# EXCERPT

It should be noted that the controller 770 may be integrated into overall system or separate, being a computer or processing device under software operation. Therefore, as will be appreciated by one skilled in the art, the present disclosure may be embodied as an apparatus that incorporates some software components. Accordingly, some embodiments of the present disclosure, or portions thereof, may combine one or more hardware components such as microprocessors, microcontrollers, or digital sequential logic, etc., such as processor with one or more software components (e.g., program code, firmware, resident software, micro-code, etc.) stored in a tangible computer-readable memory device such as a tangible computer memory device, that in combination form a specifically configured apparatus that performs the functions as described herein. These combinations that form specially-programmed devices may be generally referred to herein “modules”. The software component portions of the modules may be written in any computer language and may be a portion of a monolithic code base, or may be developed in more discrete code portions such as is typical in object-oriented computer languages. In addition, the modules may be distributed across a plurality of computer platforms, servers, terminals, and the like. A given module may even be implemented such that the described functions are performed by separate processors and/or computing hardware platforms.
The foregoing is illustrative only and is not intended to be in any way limiting. Reference is made to the accompanying drawings, which form a part hereof. In the drawings, similar symbols typically identify similar components, unless context dictates otherwise.
Note that the functional blocks, methods, devices and systems described in the present disclosure may be integrated or divided into different combinations of systems, devices, and functional blocks, as would be known to those skilled in the art.
In general, it should be understood that the circuits described herein may be implemented in hardware using integrated circuit development technologies, or via some other methods, or the combination of hardware and software objects could be ordered, parameterized, and connected in a software environment to implement different functions described herein. For example, the present application may be implemented using a general purpose or dedicated processor running a software application through volatile or non-volatile memory. Also, the hardware objects could communicate using electrical signals, with states of the signals representing different data.

# GIVEN INSTRUCTION
According to the excerpt, what are combinations that form specially-programmed devices generally called? The listing comes from a separate source.

# PROVIDED DATA
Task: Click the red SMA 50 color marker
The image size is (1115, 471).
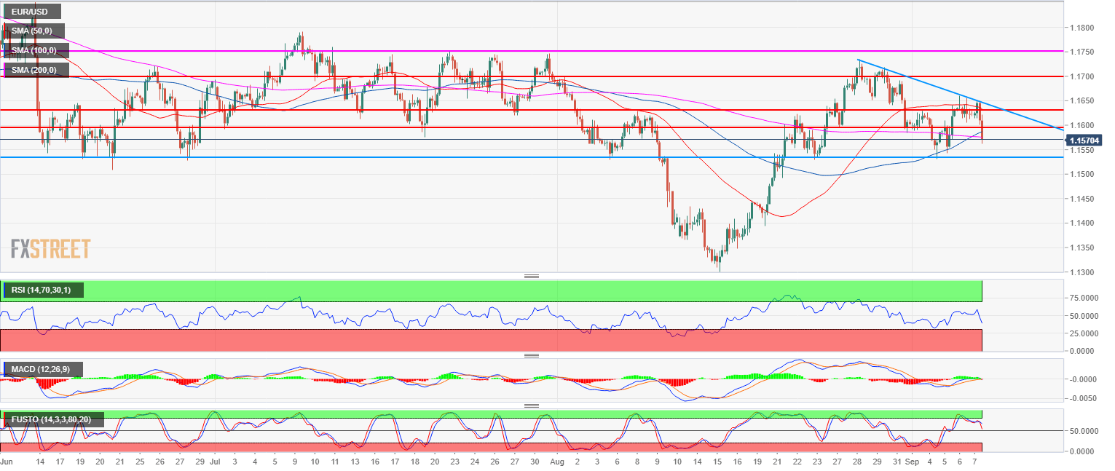Action: pos(6,31)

# RESPONSE
Modules.